Cette composition, très ingénieuse, est en même temps une grande oeuvre d'érudition, car Barthélemy en a puisé les faits et jusqu'aux moindres détails dans tous les auteurs de l'Antiquité grecque et latine, et ses autorités sont citées au bas des pages de son texte. Au point de vue de la science, de l'étendue et de l'exactitude des recherches, l'ouvrage ne laisse rien à désirer, surtout pour l'époque où il fut fait; mais le plan et l'exécution ont essuyé d'assez graves critiques : on a reproché au plan de n'être qu'une fiction, où sont introduits quelques personnages imaginaires qui n'ont et ne pouvaient avoir aucun intérêt à côté des personnages historiques mis en scène; la donnée acceptée, l'auteur n'en a pas tiré tous les avantages qu'elle devait produire.

"Ce plan, dit  Villemain, ce n'est pas une analyse, ce n'est pas un récit, c'est l'imitation de la vie, la traduction littérale, pittoresque de tout ce que le spectacle de la Grèce aurait donné d'émotions et d'idées à un contemporain.

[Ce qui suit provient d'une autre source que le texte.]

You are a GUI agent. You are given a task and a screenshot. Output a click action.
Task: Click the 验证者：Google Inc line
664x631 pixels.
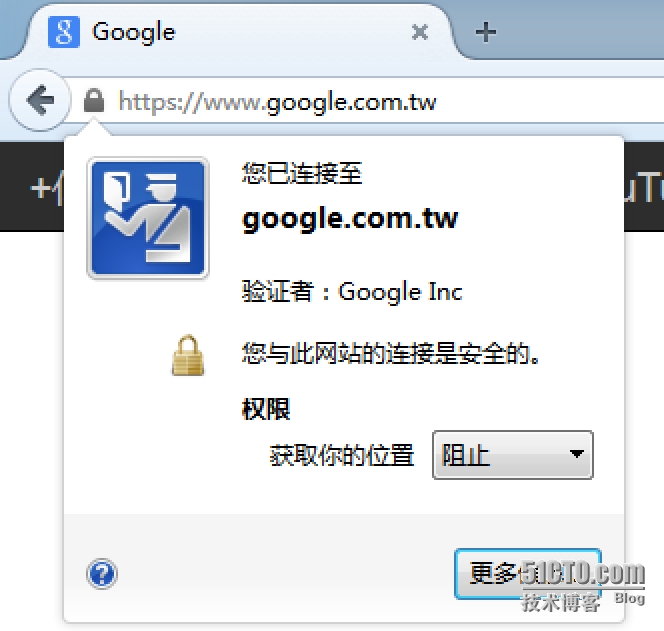tap(352, 291)
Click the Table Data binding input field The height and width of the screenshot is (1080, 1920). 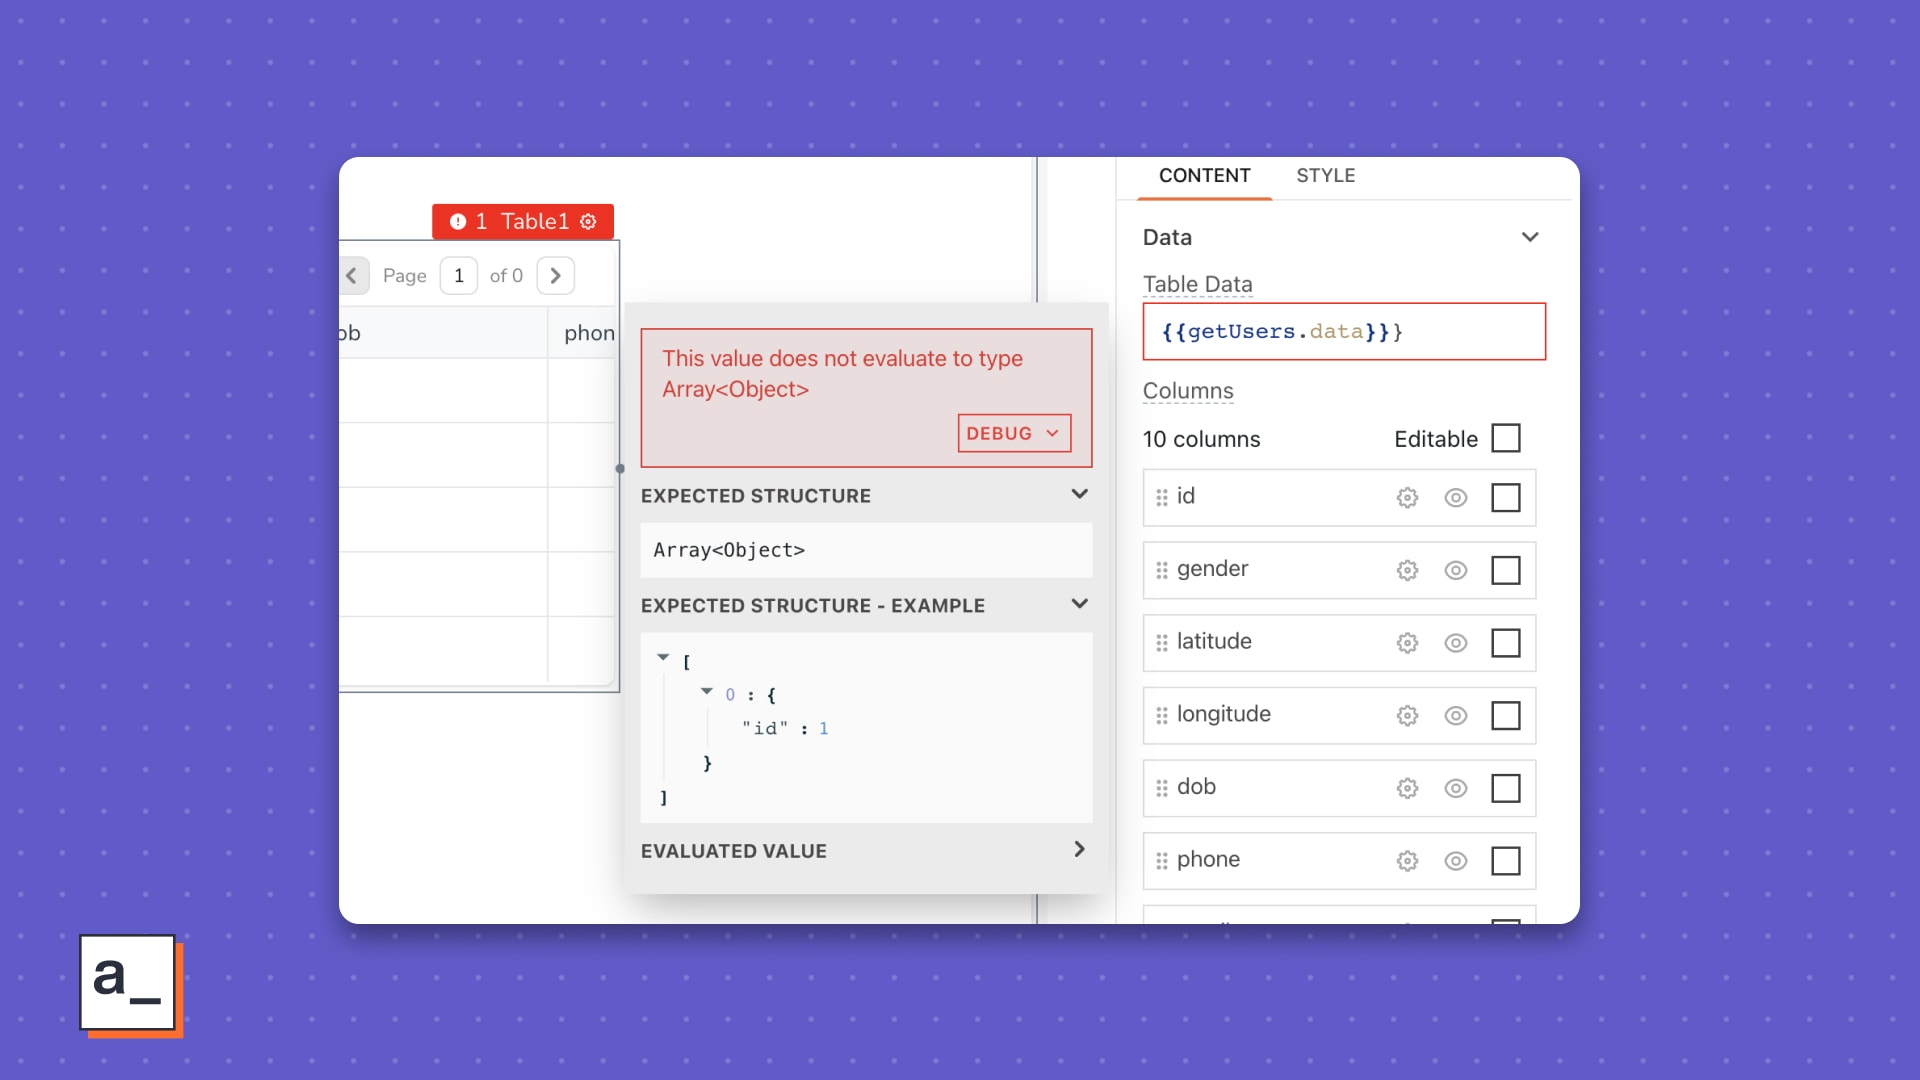click(x=1344, y=332)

Barthélemy s'était donc imposé à lui-même cette vivacité de coloris, ce naturel dans les détails, cette expression du moment dont je lui reproche d'avoir manqué." 
Avant Villemain, on avait déjà remarqué que dans l'Anacharsis la peinture, soit des scènes vivantes, soit des sites ou des monuments, bien qu'exacte, manquait d'animation, de vérité, de couleur locale; c'était sans doute un peu le défaut du temps, qui ne comprenait rien à l'Antiquité, et que l'auteur crut lui faire goûter en l'accommodant en contemporaine; c'était aussi, il faut bien le dire, la faute du tempérament de Barthélemy : il n'avait pas visité la Grèce, où l'amour de son sujet aurait dû le conduire, et son imagination était trop calme pour suppléer par une intuition de génie à tout ce que la vue même des lieux lui aurait pu inspirer. Enfin, Barthélemy commença son ouvrage à 47 ans et le finit à 72 ans, et peut-être faut-il chercher encore dans ces dates l'origine de plusieurs des défauts dont nous venons de parler. Malgré tout, le Voyage d'Anacharsis n'en reste pas moins un livre digne de la plus haute estime :
"On ne pourra facilement l'égaler, et moins encore le faire oublier", dit encore Villemain, avec autant de justesse que de justice
Cet ouvrage d'une placide beauté parut en 1788, Paris, 4 vol. in-4° et atlas; il fut accueilli avec une sorte d'enthousiasme; pendant un demi-siècle il a été très souvent réimprimé, et on l'a traduit à l'étranger. S'il est aujourd'hui moins populaire, il garde et gardera toujours un haut rang parmi les meilleures oeuvres françaises d'érudition solide et de littérature élégante et sérieuse. (D.).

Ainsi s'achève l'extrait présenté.